Description of the task :: For this exercise, output the line containing "Task: Switch LFO sync to FREE mode" and all lines after it to the end of the records, exactly, with no other content.

Records from a collection:
☆ ☆ ☆
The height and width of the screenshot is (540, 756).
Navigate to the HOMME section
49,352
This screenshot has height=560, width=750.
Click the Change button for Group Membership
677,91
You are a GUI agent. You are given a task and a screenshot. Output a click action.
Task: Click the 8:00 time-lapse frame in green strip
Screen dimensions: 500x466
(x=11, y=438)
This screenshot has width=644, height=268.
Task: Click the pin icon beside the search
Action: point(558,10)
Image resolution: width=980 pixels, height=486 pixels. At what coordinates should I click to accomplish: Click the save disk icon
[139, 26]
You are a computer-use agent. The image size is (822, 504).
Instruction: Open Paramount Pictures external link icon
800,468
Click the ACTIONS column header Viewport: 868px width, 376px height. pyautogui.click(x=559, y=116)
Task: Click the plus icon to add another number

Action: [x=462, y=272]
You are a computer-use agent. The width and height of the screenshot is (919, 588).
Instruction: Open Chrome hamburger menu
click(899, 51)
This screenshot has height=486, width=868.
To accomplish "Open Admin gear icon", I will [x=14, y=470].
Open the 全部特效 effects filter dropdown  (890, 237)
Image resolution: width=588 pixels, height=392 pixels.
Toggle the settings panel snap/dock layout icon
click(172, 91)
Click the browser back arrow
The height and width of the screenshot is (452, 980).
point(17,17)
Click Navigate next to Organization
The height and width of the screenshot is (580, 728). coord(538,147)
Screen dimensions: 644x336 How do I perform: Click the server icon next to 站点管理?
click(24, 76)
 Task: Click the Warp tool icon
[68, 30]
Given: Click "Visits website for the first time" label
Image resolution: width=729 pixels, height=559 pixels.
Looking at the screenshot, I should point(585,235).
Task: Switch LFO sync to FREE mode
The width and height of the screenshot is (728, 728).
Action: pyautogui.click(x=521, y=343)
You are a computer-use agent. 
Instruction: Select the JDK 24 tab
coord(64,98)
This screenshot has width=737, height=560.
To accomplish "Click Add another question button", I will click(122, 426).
☆ ☆ ☆
Solution ::
Task: Switch LFO sync to FREE mode
The width and height of the screenshot is (728, 728).
Action: pyautogui.click(x=521, y=343)
You are a computer-use agent. 
Instruction: Select the JDK 24 tab
coord(64,98)
This screenshot has width=737, height=560.
To accomplish "Click Add another question button", I will click(122, 426).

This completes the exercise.